Task directions ::
Produce the records below again, word for word, but stop after the line that contains "You are a computer-use agent. Screen dimensions: 149x186".

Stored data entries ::
══════════════════════════════
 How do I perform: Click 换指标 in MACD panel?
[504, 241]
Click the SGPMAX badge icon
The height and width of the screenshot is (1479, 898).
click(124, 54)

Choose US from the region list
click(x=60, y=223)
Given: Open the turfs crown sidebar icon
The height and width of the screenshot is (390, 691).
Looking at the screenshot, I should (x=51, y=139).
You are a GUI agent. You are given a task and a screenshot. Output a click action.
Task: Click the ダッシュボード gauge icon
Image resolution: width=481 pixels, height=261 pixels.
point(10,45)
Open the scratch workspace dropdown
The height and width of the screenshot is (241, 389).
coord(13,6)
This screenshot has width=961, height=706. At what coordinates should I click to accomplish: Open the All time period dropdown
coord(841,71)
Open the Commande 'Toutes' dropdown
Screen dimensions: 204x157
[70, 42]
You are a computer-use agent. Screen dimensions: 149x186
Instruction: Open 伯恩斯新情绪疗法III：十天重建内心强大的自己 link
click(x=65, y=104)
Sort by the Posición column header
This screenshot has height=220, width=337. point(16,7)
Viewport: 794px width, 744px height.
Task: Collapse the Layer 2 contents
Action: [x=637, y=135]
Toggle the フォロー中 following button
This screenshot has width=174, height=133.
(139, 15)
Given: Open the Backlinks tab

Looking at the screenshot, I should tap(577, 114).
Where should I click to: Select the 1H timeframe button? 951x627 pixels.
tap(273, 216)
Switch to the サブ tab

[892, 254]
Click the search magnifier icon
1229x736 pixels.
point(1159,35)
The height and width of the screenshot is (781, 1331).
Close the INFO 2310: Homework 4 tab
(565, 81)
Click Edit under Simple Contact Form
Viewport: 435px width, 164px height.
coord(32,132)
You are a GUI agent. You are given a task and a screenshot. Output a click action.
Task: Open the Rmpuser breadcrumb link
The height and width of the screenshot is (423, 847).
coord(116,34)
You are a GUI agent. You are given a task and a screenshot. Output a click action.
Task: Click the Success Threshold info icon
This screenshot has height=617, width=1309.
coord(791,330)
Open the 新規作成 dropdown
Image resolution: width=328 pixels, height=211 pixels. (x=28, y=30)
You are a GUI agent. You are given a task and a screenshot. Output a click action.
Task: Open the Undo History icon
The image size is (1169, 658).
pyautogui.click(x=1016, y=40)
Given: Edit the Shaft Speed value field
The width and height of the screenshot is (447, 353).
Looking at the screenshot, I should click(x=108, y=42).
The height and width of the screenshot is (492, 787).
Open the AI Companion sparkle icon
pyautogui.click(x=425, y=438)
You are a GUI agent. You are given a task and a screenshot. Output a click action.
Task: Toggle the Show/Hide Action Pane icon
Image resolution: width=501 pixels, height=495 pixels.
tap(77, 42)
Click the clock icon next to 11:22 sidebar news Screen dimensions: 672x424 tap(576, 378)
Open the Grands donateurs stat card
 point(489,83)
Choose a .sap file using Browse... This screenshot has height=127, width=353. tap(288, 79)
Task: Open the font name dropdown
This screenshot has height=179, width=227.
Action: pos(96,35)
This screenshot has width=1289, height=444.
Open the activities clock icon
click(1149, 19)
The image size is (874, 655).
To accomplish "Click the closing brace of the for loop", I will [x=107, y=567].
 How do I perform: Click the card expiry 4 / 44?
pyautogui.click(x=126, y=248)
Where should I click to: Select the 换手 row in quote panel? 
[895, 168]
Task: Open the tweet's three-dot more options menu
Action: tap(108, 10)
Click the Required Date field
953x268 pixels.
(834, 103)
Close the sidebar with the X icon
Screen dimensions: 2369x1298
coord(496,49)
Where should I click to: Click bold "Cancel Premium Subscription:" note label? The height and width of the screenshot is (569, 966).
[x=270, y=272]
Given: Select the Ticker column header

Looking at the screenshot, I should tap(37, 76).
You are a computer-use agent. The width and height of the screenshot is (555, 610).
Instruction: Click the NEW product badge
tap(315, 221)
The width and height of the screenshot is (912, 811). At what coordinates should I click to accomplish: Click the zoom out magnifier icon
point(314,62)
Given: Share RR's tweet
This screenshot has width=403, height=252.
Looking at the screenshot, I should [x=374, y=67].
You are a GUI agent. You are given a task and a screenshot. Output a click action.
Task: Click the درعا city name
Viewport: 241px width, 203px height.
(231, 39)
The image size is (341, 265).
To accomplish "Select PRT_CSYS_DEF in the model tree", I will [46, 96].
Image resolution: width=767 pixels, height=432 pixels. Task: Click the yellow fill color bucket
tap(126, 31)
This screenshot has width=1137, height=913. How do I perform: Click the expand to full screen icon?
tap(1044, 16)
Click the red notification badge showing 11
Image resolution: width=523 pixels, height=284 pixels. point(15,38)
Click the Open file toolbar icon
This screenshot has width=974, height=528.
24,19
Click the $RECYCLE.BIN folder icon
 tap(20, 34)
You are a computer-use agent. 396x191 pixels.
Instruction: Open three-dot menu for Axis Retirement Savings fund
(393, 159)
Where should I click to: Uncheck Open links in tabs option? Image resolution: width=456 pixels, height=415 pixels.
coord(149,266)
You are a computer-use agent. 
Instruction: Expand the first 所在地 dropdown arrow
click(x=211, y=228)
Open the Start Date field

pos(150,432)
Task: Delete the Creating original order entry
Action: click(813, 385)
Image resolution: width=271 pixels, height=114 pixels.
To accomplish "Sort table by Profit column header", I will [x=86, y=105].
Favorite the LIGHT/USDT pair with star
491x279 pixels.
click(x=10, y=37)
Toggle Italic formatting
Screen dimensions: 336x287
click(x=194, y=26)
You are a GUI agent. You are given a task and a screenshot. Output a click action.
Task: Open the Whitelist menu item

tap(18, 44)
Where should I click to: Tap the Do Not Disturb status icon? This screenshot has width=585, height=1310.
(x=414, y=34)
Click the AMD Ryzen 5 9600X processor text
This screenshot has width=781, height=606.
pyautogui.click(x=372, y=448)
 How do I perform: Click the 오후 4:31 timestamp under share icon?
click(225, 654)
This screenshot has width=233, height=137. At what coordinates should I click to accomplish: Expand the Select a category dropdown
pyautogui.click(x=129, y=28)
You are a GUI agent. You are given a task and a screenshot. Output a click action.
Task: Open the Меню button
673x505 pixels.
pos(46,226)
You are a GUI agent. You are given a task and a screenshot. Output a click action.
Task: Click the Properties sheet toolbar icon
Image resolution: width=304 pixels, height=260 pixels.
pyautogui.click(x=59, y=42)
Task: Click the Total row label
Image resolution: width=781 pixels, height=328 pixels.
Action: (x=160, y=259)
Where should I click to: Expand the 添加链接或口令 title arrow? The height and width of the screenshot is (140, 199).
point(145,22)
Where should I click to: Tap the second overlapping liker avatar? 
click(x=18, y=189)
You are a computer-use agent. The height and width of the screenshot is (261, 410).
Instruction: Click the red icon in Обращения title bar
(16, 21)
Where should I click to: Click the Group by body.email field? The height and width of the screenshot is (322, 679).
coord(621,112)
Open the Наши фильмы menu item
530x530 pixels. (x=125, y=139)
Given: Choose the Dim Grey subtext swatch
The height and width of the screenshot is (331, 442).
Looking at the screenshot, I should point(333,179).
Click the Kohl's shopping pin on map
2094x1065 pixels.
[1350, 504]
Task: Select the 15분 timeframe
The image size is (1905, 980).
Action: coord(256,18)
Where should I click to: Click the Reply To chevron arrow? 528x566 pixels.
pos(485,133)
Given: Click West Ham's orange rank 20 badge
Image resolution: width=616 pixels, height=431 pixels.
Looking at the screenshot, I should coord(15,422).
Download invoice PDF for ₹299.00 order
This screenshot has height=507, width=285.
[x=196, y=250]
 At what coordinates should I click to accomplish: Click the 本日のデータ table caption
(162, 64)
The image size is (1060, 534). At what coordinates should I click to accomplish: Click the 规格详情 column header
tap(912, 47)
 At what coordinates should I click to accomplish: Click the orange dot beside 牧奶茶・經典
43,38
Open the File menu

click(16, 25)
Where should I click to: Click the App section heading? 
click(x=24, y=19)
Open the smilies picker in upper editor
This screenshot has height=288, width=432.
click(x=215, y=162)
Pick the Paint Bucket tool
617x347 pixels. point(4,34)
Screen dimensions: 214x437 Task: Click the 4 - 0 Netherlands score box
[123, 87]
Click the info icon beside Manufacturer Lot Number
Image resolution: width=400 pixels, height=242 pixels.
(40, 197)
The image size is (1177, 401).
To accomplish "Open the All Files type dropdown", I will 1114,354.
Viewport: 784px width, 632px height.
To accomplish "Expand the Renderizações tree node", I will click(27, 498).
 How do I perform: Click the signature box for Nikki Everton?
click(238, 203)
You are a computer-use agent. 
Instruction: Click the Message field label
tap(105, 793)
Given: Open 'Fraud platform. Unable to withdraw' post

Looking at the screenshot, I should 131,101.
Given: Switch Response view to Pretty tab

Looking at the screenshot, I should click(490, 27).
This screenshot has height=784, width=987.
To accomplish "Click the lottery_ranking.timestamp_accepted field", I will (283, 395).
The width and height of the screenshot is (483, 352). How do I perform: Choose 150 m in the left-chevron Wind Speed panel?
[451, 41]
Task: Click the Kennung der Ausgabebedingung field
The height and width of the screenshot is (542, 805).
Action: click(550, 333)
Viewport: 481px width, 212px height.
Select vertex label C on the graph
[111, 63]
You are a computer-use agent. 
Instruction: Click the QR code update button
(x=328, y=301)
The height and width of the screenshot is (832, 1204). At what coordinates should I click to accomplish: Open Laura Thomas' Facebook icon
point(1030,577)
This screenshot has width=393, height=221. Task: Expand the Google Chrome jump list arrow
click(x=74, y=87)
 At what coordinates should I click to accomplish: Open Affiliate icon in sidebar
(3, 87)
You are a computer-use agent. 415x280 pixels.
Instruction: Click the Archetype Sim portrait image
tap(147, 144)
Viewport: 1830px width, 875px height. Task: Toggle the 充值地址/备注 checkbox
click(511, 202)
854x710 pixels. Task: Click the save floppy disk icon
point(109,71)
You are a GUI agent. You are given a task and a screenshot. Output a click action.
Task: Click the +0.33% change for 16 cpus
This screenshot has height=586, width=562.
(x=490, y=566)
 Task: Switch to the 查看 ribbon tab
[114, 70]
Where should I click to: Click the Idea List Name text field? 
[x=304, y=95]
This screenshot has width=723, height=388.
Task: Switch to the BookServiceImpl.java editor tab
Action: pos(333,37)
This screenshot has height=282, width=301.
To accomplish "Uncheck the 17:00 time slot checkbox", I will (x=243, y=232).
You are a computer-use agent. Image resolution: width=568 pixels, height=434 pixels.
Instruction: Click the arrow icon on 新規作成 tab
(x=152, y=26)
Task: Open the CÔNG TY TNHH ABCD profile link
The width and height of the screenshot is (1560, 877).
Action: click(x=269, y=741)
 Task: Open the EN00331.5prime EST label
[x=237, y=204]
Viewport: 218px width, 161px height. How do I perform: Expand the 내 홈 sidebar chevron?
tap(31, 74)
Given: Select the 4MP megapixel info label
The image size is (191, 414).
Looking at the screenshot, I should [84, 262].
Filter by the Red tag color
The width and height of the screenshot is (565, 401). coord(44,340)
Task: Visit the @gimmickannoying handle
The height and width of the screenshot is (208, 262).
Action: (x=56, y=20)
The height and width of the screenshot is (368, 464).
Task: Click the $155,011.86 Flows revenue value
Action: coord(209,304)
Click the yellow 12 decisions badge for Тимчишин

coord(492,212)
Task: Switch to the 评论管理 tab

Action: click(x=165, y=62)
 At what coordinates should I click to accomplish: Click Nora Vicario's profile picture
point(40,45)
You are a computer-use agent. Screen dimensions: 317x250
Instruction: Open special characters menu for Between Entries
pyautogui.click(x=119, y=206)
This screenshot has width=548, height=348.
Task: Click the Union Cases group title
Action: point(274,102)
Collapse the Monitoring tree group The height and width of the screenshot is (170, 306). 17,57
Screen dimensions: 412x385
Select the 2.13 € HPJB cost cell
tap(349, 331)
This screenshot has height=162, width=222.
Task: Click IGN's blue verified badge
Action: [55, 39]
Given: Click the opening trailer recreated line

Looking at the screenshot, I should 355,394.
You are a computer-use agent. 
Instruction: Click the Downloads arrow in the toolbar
══════════════════════════════
Written solution ::
 How do I perform: Click 换指标 in MACD panel?
[504, 241]
Click the SGPMAX badge icon
The height and width of the screenshot is (1479, 898).
click(124, 54)

Choose US from the region list
click(x=60, y=223)
Given: Open the turfs crown sidebar icon
The height and width of the screenshot is (390, 691).
Looking at the screenshot, I should (x=51, y=139).
You are a GUI agent. You are given a task and a screenshot. Output a click action.
Task: Click the ダッシュボード gauge icon
Image resolution: width=481 pixels, height=261 pixels.
point(10,45)
Open the scratch workspace dropdown
The height and width of the screenshot is (241, 389).
coord(13,6)
This screenshot has width=961, height=706. At what coordinates should I click to accomplish: Open the All time period dropdown
coord(841,71)
Open the Commande 'Toutes' dropdown
Screen dimensions: 204x157
[70, 42]
You are a computer-use agent. Screen dimensions: 149x186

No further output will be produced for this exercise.